The longest hostage standoff since the 1980s involves a French journalist
On 8 October, a reporter kidnapped in Mali on 8 April 2021 will have been held hostage longer than other French journalist since the Lebanon hostage crisis in the 1980s. Reporters Without Borders (RSF) calls on the French and Malian authorities to intensify efforts to obtain Olivier Dubois’ release.
A Mali-based reporter for Libération, Le Point and Jeune Afrique, Dubois will have been held hostage for exactly 18 months, or 548 days, on 8 October. This is one day more than Stéphane Taponier and Hervé Ghesquière, two France 3 journalists who were held by the Taliban in Afghanistan for 547 days, from 2009 to 2011.
And it is much longer than the other French journalists who have suffered a similar fate since the start of the 2000s – Christian Chesnot and Georges Malbrunot (124 days in Iraq in 2004), Florence Aubenas (157 days in Iraq in 2005), Didier François and Edouard Elias (317 days in Syria in 2013/2014) and Nicolas Hénin and Pierre Torrès (300 days in Syria in 2013/2014).
No French journalist has been a captive for such a long time since 1980s, when a series of Western citizens were held hostage in Lebanon. They included Jean-Paul Kauffmann, a French reporter for L’Événement du Jeudi, who was held by Hezbollah for a total of 1,078 days - nearly three years.
“Olivier Dubois is sadly setting a record for the time a French journalist has been held hostage,” RSF secretary-general Christophe Deloire said. “We are aware that the case is complex and we are grateful to those working for his release, but we ask the French and Malian authorities to step up their efforts so that Olivier can recover his freedom without having to count more months or hundreds of days go by.”

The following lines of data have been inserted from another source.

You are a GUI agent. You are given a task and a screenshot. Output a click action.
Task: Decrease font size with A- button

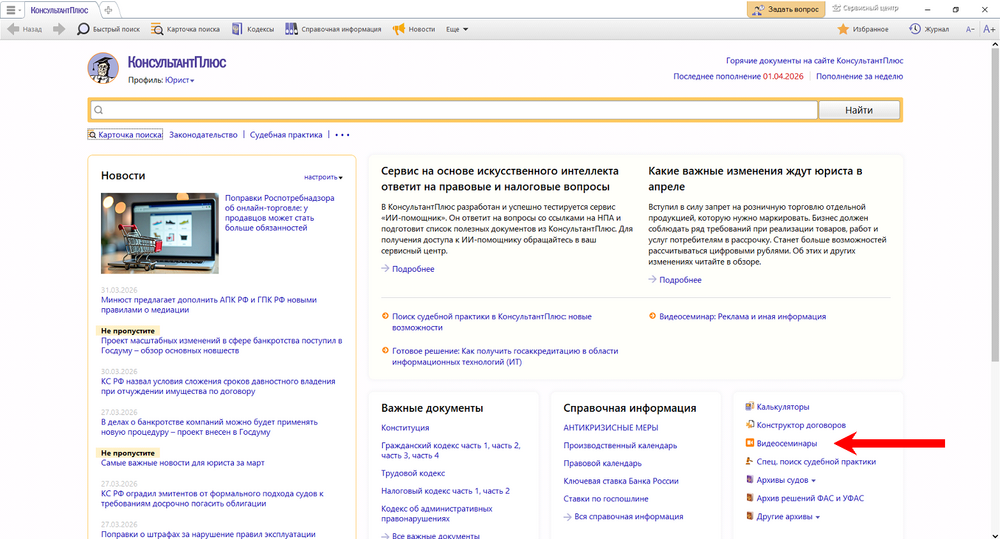[x=969, y=29]
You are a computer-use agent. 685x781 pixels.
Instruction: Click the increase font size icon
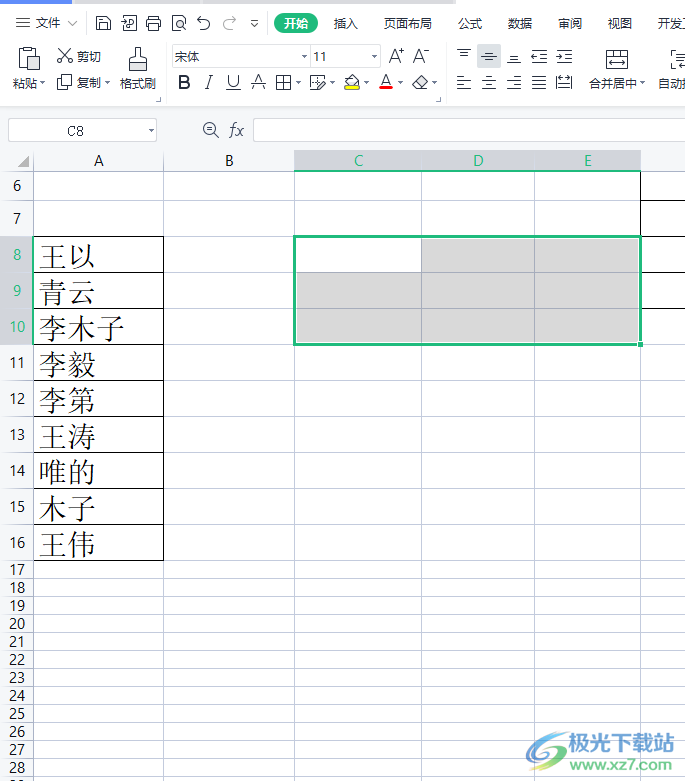[x=396, y=56]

Little information has emerged about Dubois since his abduction by an armed group affiliated to Al Qaeda. Only two videos of him, filmed by his captors, have been released. In the most recent one, on 14 March 2022, Dubois asked his supporters to keep campaigning for him, and asked the French authorities to keep working for his release.
RSF has taken many initiatives since his abduction – setting up a unit to coordinate with his family, leading media outlets and journalists who have been hostages in the past, organising support rallies, unveiling banners in more than 20 French cities, projecting a huge photo of Dubois on the side of the Pantheon in Paris on 7 March, and organising a solidarity campaign with TV and radio stations.
Mali is ranked 111th out of 180 countries in RSF's 2022 World Press Freedom Index.